1. Mannschaft | Fünf Testspiele stehen auf dem Programm

Die Fußballer des VfB Friedrichshafen starten am 26. Januar mit der Vorbereitung auf die Rückrunde. Bereits Anfang Januar stehen Fitness-Termine auf dem Programm. Trainer Christian Wucherer bittet seine Spieler danach vier bis fünf Mal die Woche zur Vorbereitung auf die restlichen Spiele der Saison. Das Ziel ist mindestens Platz fünf.

Vor der neuen Spielzeit hatte Wucherer als Saisonziel Platz eins bis fünf ausgegeben. Der Übungsleiter des VfB sah seine Mannschaft auf Augenhöhe mit den Top-Teams der Landesliga Staffel IV. Die Wirklichkeit sah anders aus.

Die Spitzenteams wie Ehingen-Süd, die Überraschungsmannschaft aus Ostrach oder aber auch der FV Weiler gewannen wichtige Spiele und zeigten eine gewisse Konstanz. Die fehlte dem VfB von Beginn an. Es war eher ein Auf und Ab und das schmeckte Christian Wucherer nicht.

In seiner Analyse der Hinrunde spricht er Klartext. „Wir haben Dinge nicht so umgesetzt, wie ich mir gewünscht hatte. Zum Beispiel das Pressing hat nicht so funktioniert und manchmal hat das ganze Team einfach nur schlecht gespielt“, betont er. Das genügt eben nicht, um ganz vorne dabei zu sein. Der VfB-Trainer hat die Hinrunde aufgearbeitet und will im Training ab dem 26. Januar die Schwachpunkte des Teams ausmerzen.

 

Suche nach der Grundformation

 

In den ersten beiden Wochen stehen die Grundlagen auf dem Programm (Laufeinheiten). Danach wird die Schnelligkeit und auch die Taktik geübt. Ziel dieser Maßnahmen ist es, vor der ersten Partie am 4. März, zu Hause gegen den FV Ravensburg II (15 Uhr) eine Grundformation zu finden, die die sportlichen Ziele erreichen kann.

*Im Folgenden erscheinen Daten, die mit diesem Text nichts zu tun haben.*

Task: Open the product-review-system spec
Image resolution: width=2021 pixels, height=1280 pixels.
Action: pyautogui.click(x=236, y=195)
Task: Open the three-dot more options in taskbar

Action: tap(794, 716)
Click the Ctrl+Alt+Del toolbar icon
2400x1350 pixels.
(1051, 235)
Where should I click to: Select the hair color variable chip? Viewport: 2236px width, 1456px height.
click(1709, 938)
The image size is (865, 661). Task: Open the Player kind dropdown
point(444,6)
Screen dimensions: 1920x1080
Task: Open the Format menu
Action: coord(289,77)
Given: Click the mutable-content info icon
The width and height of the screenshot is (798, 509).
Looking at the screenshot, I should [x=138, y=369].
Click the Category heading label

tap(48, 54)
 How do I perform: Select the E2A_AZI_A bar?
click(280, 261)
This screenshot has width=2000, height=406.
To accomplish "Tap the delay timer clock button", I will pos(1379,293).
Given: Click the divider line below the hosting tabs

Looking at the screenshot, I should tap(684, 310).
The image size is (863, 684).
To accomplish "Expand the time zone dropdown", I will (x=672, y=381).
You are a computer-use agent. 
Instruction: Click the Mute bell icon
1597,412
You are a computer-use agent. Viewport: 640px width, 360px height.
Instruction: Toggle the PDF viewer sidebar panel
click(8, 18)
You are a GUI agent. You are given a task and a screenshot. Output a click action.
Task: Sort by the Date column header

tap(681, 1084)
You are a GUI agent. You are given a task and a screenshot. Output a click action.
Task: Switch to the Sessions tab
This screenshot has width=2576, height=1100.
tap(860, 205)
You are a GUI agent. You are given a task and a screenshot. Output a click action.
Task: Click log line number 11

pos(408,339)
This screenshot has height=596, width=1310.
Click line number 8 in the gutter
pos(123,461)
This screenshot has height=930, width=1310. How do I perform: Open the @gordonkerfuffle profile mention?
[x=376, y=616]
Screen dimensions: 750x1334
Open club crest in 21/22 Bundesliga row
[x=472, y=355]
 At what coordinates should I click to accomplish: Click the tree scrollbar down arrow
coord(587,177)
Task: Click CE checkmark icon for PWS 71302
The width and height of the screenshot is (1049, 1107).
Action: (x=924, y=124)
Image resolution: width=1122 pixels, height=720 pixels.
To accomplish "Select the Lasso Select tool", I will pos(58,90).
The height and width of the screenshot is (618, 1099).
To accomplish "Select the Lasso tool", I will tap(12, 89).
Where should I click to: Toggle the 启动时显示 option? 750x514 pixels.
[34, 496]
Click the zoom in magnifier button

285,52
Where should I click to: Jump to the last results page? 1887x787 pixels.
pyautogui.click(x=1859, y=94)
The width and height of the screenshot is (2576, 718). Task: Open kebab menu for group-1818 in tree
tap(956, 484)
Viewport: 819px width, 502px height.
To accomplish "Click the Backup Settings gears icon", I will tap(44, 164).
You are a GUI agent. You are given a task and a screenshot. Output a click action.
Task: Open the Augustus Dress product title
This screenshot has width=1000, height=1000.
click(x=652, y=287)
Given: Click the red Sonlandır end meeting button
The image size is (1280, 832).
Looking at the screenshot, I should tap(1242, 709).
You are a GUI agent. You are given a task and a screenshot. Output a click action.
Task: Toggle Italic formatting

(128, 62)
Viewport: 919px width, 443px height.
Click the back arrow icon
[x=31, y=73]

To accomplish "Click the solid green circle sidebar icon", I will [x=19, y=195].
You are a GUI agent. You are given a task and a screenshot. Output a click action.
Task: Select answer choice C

Wucherer hat sich allerdings vom ständigen Pressing verabschiedet, will hier flexibler sein. „Ich bin realistisch. Diese Taktik passt nicht zu unserer Altersstruktur.“ Gegen die Spitzenmannschaften wie Ehingen-Süd, Ostrach oder auch FV Ravensburg II sei es besser, aus einer verstärkten Abwehr zu agieren und über Konter die Nadelstiche zu setzen. Fünf Testspiele stehen auf dem Programm.

In den Partien gegen die starken Teams aus Berg (Verbandsliga Württemberg) und Bregenz (Vorarlbergliga) am 17. und 19. Februar soll diese Taktik geübt werden.

Der Kader des VfB Friedrichshafen ist fast zusammengeblieben. Es gibt keine Neuzugänge. Der länger verletzte Leon Gwinn wechselte in der Winterpause zum Bezirksligisten TSV Meckenbeuren. Martin Dankert ist für sechs Monate im Ausland.

Das sportliche Ziel wurde von Wucherer korrigiert. „Wenn wir am Ende Fünfter sind, ist das in Ordnung. Es wäre aber besser, wenn wir noch Plätze gutmachen. Für ganz nach vorne reicht es noch nicht“, betont Wucherer. Er bleibt eben auch in dieser Hinsicht ein Realist.